Mentor and mentees make the most of Madrid meeting
18 Nov 2019
- Jorge Vilda welcomed Epifania Benitez and Beatriz Vaz e Silva to Madrid
- Vist part of the FIFA Coach Mentorship Programme
- "The aim of the programme is for them to become better coaches"
A male coach, a female coach, and a female assistant coach, spending seven days together at first-rate facilities: that is what happened when Spain’s women’s boss Jorge Vilda opened the doors of the country’s national team base, the Ciudad del Fútbol, to Epifania Benitez of Paraguay and Beatriz Vaz e Silva of Brazil.
The three were brought together by the FIFA Coach Mentorship Programme, which has been up and running since October 2018, and have several more get-togethers scheduled as part of this global strategy.
Mentor : Jorge Vilda
Coach of Spain’s national women’s team
- Started out as Spain’s U-17 women’s team coach in 2010
- Appointed national U-19 women’s coach in 2013
- Stepped up to senior post in 2015
- Won the Algarve Cup in 2017
- Won the Cyprus Cup in 2018
- Shortlisted for The Best FIFA Women’s Coach in 2018
Mentees: Epifania Benitez and Beatriz Vaz e Silva
Became Paraguay national women’s youth team coach in 2017
Currently the nation’s senior and U-20 women’s teams coach
Won the Copa America Feminina as a player in 2014
Now an assistant coach to Brazil boss Pia Sundhage
After making two recent visits to Paraguay to pass on his knowledge, Vilda was back on home soil this time, making the most of a team-building get-together for Spain’s U-16 women’s side to deliver an integrated training plan to his two students.
On the agenda were a series of practical sessions that involved watching the youth team train, visits to Spanish first division clubs, and a session on theory training.
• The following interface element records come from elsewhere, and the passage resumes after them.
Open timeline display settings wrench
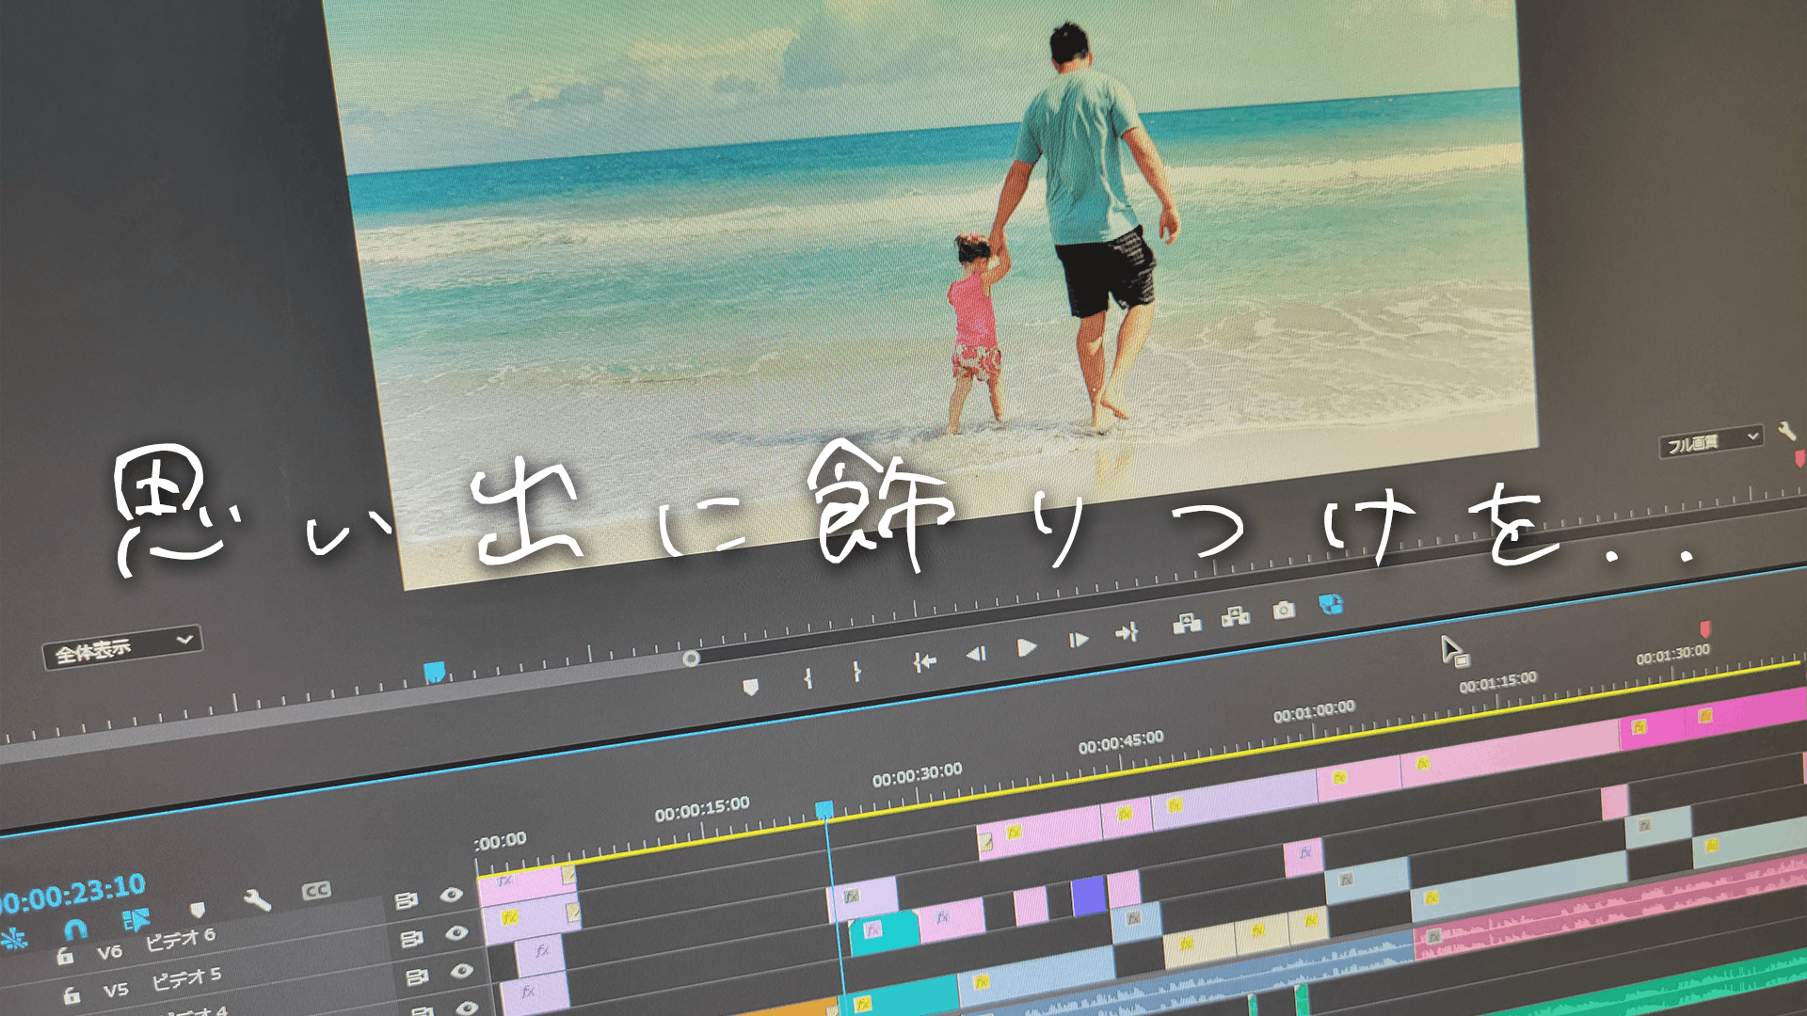The image size is (1807, 1016). coord(256,901)
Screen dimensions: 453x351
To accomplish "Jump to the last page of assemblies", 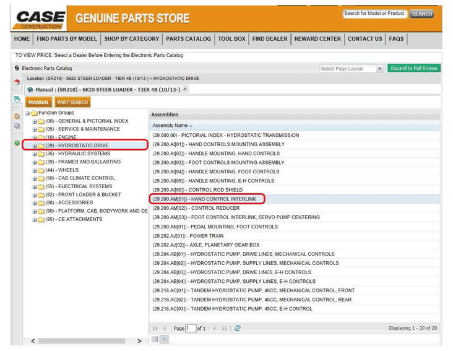I will [225, 328].
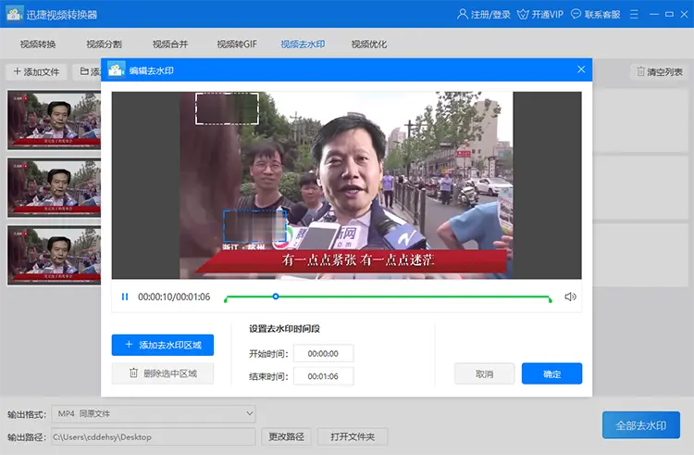Click the 注册/登录 user icon
This screenshot has width=694, height=455.
[462, 14]
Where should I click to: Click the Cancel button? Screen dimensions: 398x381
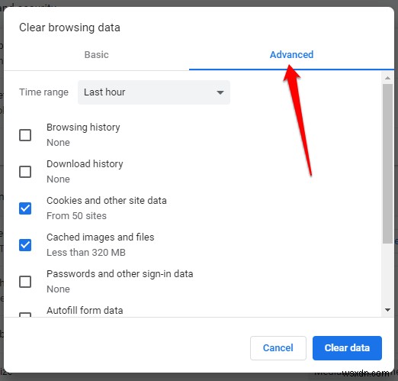tap(278, 348)
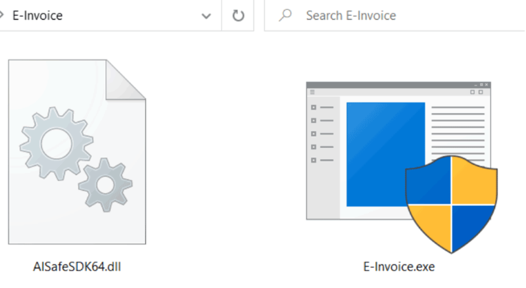
Task: Click the folded page corner of the DLL icon
Action: [126, 80]
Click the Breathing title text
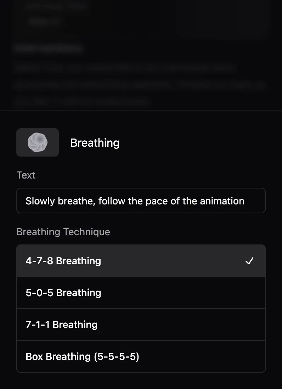Viewport: 282px width, 389px height. [95, 143]
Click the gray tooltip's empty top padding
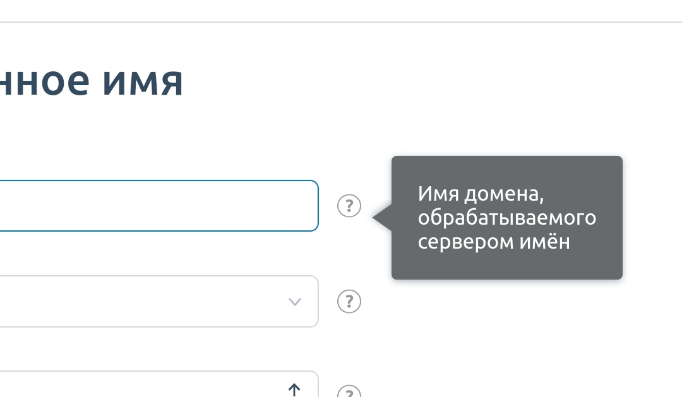Image resolution: width=682 pixels, height=397 pixels. (506, 168)

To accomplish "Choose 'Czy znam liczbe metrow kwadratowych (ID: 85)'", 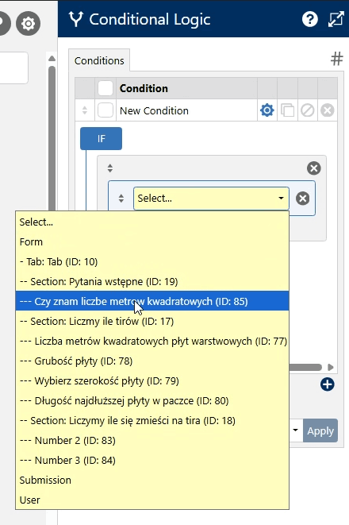I will (x=152, y=301).
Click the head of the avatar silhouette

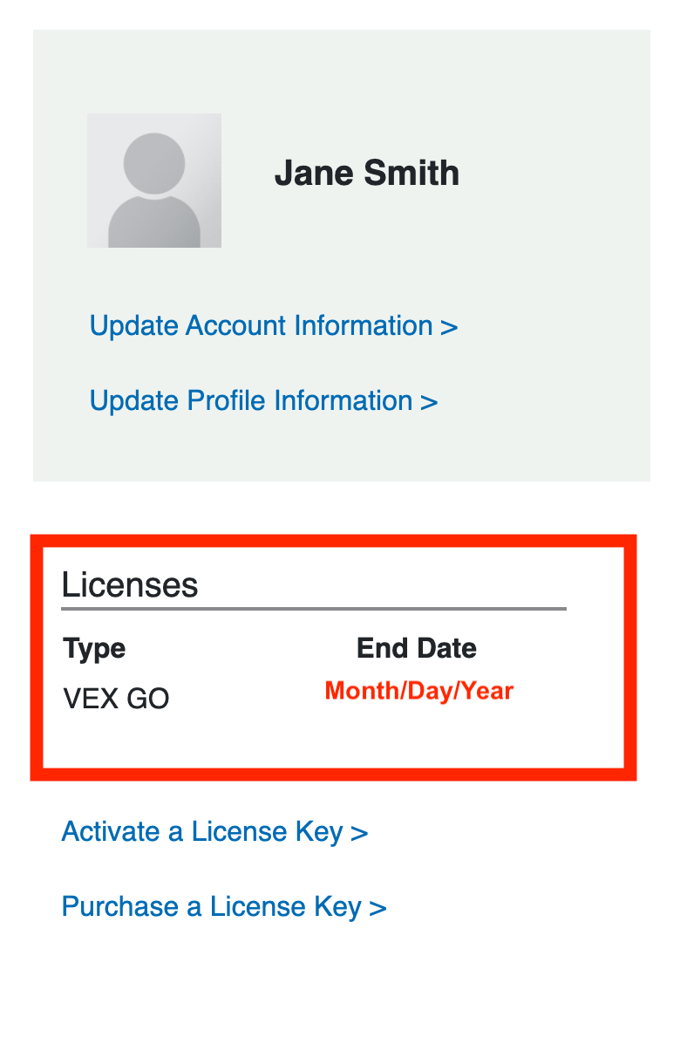(154, 163)
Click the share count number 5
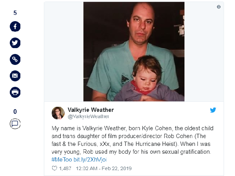The height and width of the screenshot is (176, 235). pos(15,13)
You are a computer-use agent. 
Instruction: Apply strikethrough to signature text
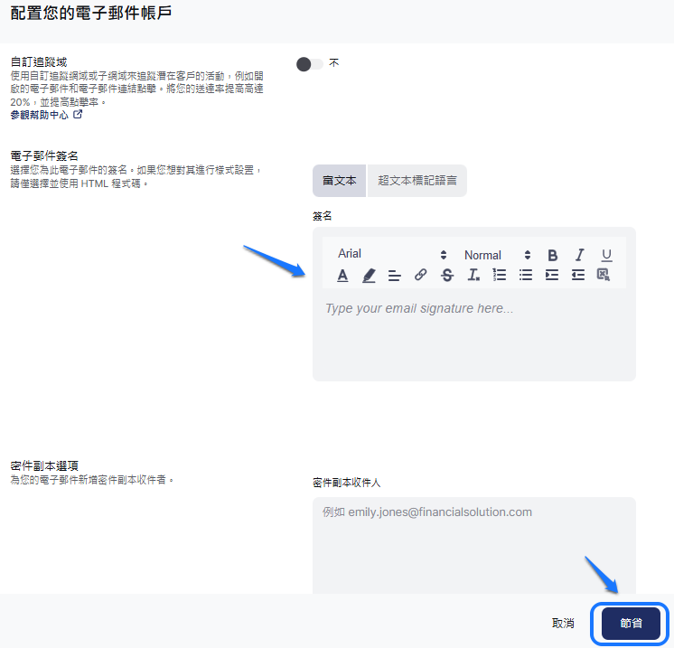point(446,276)
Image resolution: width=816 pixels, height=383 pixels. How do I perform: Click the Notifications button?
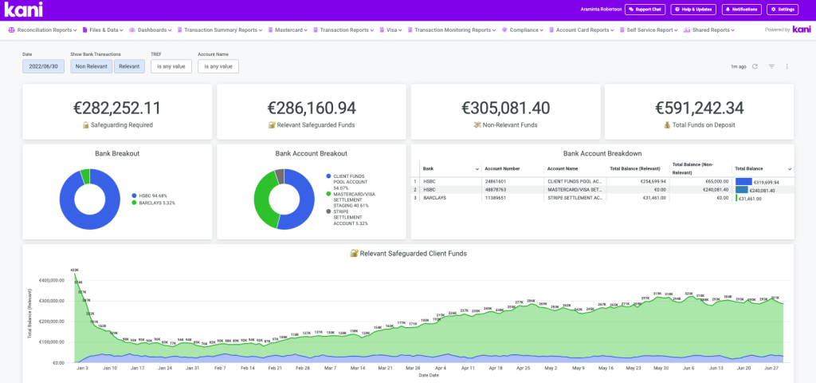point(741,10)
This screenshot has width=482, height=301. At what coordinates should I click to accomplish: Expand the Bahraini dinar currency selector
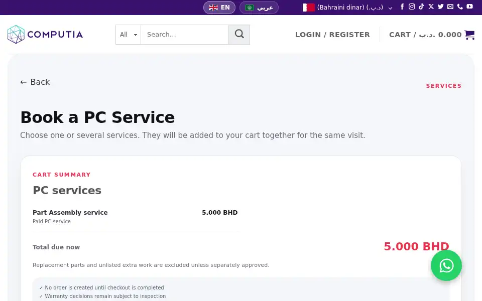coord(347,8)
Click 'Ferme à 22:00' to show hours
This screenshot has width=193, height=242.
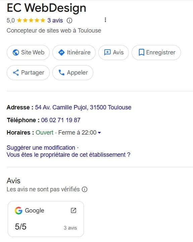[77, 133]
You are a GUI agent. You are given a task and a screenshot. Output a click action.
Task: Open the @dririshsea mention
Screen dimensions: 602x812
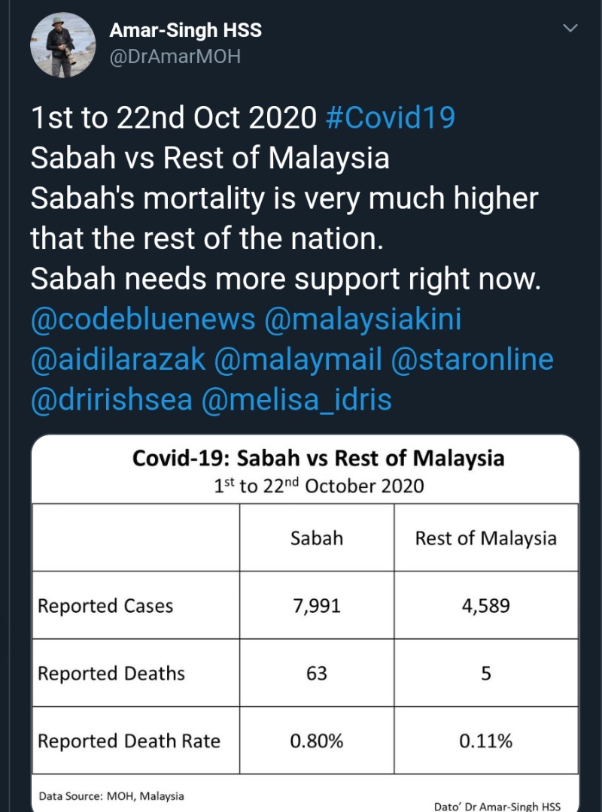111,400
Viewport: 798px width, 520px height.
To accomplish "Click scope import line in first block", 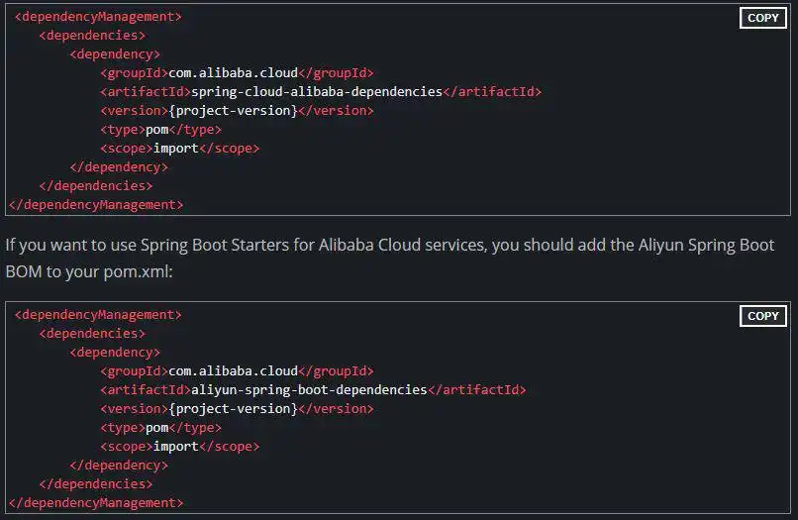I will 179,149.
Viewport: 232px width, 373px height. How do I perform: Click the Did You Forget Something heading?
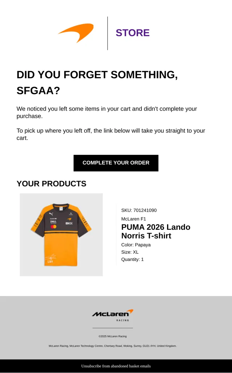pyautogui.click(x=97, y=83)
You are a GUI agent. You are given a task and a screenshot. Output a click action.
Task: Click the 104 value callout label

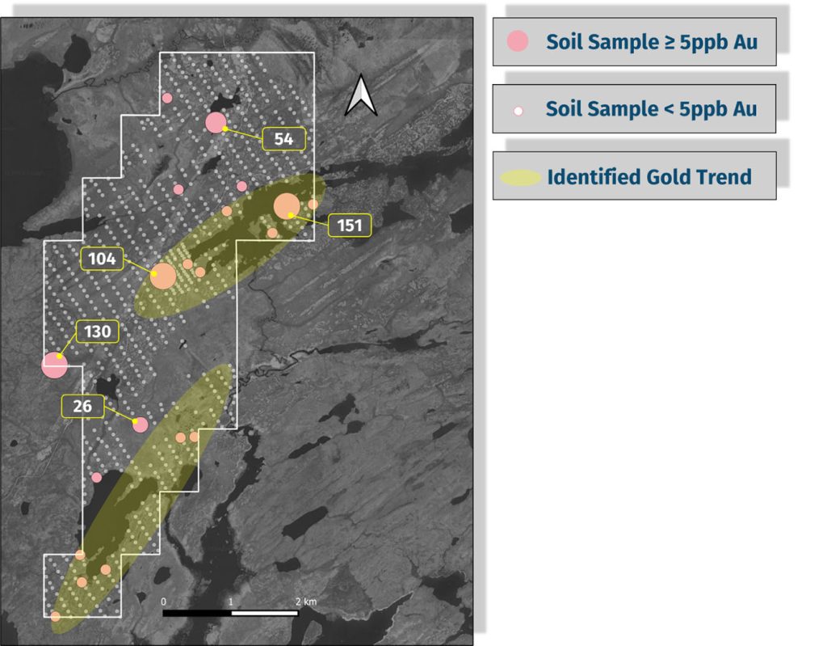pos(103,259)
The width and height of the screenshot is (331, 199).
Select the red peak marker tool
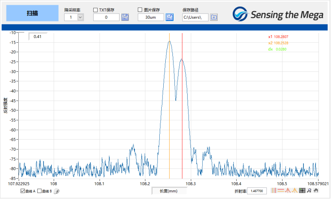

While Vilda took charge of the technical/tactical components of the classes, the members of his coaching staff gave individual instruction on fitness training, analysis and technology.
“The aim is for them to leave here feeling that they are better coaches,” Vilda told FIFA.com. “We’re showing them methodology and pointing out how Spain teams like to play. What I want is for them to go away with an accurate picture of Spanish women’s football as a whole.”
“We are learning a lot from our teacher,” said Epifania Benitez, the first female coach to lead Paraguay to a major tournament, a feat she achieved at the FIFA U-20 Women’s World Cup France 2018. “The FIFA Coach Mentorship Programme has helped us open our minds. We are seeing some amazing things that will be well worth replicating in our future training sessions.”
“This is a unique opportunity in our lives,” said Beatriz Vaz e Silva, a former Brazil player who is now an assistant coach to the country’s women’s team boss Pia Sundhage. “Jorge has been very helpful in showing us how they work and how they see football. My main objective is to learn as much as I can from professionals like Jorge so that I can help Pia.”
Epifania and Beatriz hail from South America, a part of the world with its own unique take on the game, a factor that is also helping them to develop and understand the game.
“Every school of football has its own characteristics and ways of trying to win,” said Vilda in reference to the potential of the women’s game on the other side of the Atlantic. “We can take things from CONMEBOL football that will help us improve. The youth game in South America is competitive and they’re bringing through players with talent.”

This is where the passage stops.